**Page:**

= = = = =

Imogen Russell Williams 

Adult authors should stay away from children’s books – and vice versa

Imogen Russell Williams: 'Crossover' titles notwithstanding, they are such different registers that it's a rare author indeed that can do both
  
  

Tom Hanks and Jared Rushton in Big
The roles are not easily interchanged ... Tom Hanks and Jared Rushton in Big. Photograph: Cine Text / Allstar Photograph: Cine Text / Allstar

Susan Hill recently got very cross at the prospect of having her work anonymously displayed, next to stories that might be the work of asylum-seeking amateurs, at a literary fringe festival. Her venom-spitting rant baffled me somewhat. Anonymous display surely means writing judged solely on merit, and no one's denying that Hill is a very fine writer.

= = = = =

**Directive 1:** Write down the passage of the article on adult and children's authors from "Adult authors should" up to and including "very fine writer.", word for word.

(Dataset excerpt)
= = = = =

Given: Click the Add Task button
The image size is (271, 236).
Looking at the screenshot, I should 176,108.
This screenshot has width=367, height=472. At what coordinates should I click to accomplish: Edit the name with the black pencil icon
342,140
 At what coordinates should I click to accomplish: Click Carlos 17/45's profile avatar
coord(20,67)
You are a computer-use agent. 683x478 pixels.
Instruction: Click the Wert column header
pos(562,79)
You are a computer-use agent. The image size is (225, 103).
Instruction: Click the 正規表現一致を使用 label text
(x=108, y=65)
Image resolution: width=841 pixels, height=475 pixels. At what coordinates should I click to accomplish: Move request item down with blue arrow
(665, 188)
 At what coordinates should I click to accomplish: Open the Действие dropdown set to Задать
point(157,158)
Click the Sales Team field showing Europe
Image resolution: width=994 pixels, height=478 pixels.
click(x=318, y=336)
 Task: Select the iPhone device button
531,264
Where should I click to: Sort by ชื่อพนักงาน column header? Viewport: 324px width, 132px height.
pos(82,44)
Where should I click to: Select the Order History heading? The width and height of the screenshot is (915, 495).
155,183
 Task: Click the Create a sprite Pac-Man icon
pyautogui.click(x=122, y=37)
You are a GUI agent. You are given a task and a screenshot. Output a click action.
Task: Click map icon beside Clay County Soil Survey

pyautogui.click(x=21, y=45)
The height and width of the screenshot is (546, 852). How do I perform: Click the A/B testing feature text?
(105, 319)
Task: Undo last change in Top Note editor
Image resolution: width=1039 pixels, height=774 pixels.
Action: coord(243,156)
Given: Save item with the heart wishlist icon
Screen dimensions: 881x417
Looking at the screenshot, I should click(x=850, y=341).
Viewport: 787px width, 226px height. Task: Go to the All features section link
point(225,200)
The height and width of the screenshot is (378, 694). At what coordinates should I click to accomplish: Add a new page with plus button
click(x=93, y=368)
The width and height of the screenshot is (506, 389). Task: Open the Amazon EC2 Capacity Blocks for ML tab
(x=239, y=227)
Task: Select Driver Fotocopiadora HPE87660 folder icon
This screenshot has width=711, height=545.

= = = = =

**Directive 2:** From the records, extract the lines from the line with "You are a GUI" up to and including the line with "point(225,200)", reproducing them verbatim.

**Full response 1:**
Adult authors should stay away from children’s books – and vice versa

Imogen Russell Williams: 'Crossover' titles notwithstanding, they are such different registers that it's a rare author indeed that can do both
  
  

Tom Hanks and Jared Rushton in Big
The roles are not easily interchanged ... Tom Hanks and Jared Rushton in Big. Photograph: Cine Text / Allstar Photograph: Cine Text / Allstar

Susan Hill recently got very cross at the prospect of having her work anonymously displayed, next to stories that might be the work of asylum-seeking amateurs, at a literary fringe festival. Her venom-spitting rant baffled me somewhat. Anonymous display surely means writing judged solely on merit, and no one's denying that Hill is a very fine writer.

**Full response 2:**
You are a GUI agent. You are given a task and a screenshot. Output a click action.
Task: Click map icon beside Clay County Soil Survey

pyautogui.click(x=21, y=45)
The height and width of the screenshot is (546, 852). How do I perform: Click the A/B testing feature text?
(105, 319)
Task: Undo last change in Top Note editor
Image resolution: width=1039 pixels, height=774 pixels.
Action: coord(243,156)
Given: Save item with the heart wishlist icon
Screen dimensions: 881x417
Looking at the screenshot, I should click(x=850, y=341).
Viewport: 787px width, 226px height. Task: Go to the All features section link
point(225,200)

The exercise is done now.